> Prompt 1
In the Streams documentation below, what does the command tail -F /var/log/nginx/access.log print first?
> Prompt 2
Write what comes next in the Streams documentation below, starting from its last sentence.

> Extract provided

Streams
When defining a Stream, you should use a command that follows new writes on logs and print them as they arise.
The command should not print older lines.
For example, tail -F /var/log/nginx/access.log will print the last 10 lines first, then follow appended lines.
This a problem because restarting reaction will result in the same 10 logs potentially printed multiple times.
Examples of good commands:
Plain file
Follow logs of one file
Command:
tail -F -n0 <FILE>
As an array for reaction: (see Why start, stop, stream and action commands are arrays for an explanation)
['tail', '-F', '-n0', '<FILE>']
Follow multiple files as one stream.
tail -q -F -n0 <FILE1> <FILE2>
As an array for reaction:
['tail', '-qFn0', '<FILE1>', '<FILE2>']
⚠️ tail -f and logrotate
When files are rotated, tail -f may stay on the rotated file and miss new inputs.
Using tail -F instead permits to listen on a specific path, even if the actual file under it changes.

> Stored records
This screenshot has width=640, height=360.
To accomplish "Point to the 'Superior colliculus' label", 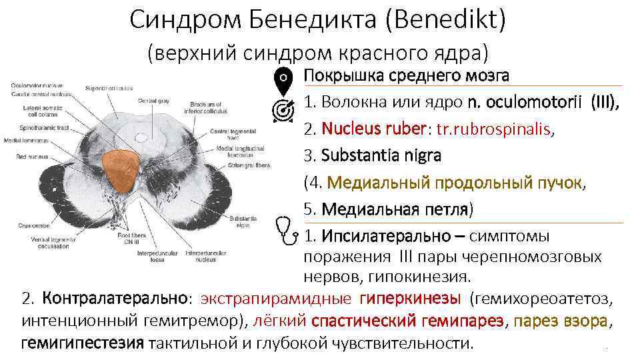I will [109, 88].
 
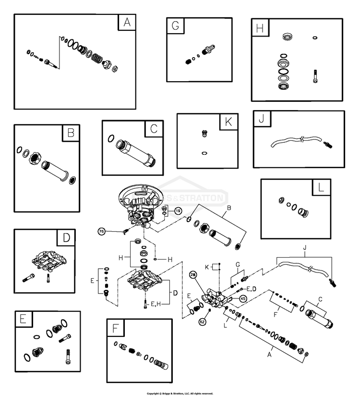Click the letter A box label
coord(127,23)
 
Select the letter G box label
coord(175,26)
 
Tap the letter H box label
coord(260,28)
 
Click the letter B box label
coord(71,133)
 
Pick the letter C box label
coord(154,129)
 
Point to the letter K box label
coord(228,122)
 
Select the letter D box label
coord(66,237)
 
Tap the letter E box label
coord(23,319)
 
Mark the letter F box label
coord(115,328)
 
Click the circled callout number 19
coord(178,210)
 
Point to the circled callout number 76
coord(102,232)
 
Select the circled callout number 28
coord(193,274)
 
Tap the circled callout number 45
coord(243,298)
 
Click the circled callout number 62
coord(202,322)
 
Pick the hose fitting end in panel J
coord(328,143)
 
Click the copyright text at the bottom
coord(180,393)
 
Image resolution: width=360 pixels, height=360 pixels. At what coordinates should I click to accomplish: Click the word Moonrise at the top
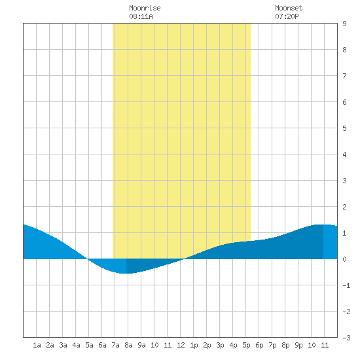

> Written reply 1
It prints the last 10 lines of the file.

> Written reply 2
See tail’s manpage for more details.
SystemD / JournalD
Logs of one systemd unit
journalctl -fn0 -u <UNIT>
Logs of multiple systemd units
journalctl -fn0 -u <UNIT> -u <UNIT>
Docker
Logs of one container
docker logs -fn0 <CONTAINER>
Logs of all the services of a docker compose file
docker compose --project-directory /path/to/directory logs -fn0
Complex commands that need a shell
Multiple commands as one stream
We saw before how to follow multiple files as one stream.
This alternative method can work for any command:
sh will launch multiple commands in background, then wait until all of them exit.
sh -c 'tail -F -n0 <FILE1> & tail -F -n0 <FILE2> & wait'
['sh', '-c', 'tail -F -n0 <FILE1> & tail -F -n0 <FILE2> & wait']
Glob (*) patterns
We may also need a shell when we want to use glob (*) patterns.
In that specific case, we only need the shell during startup, but after the glob has been expanded, it is not required during runtime. So we can tell the shell to replace itself by the command to execute, with the standard exec keyword.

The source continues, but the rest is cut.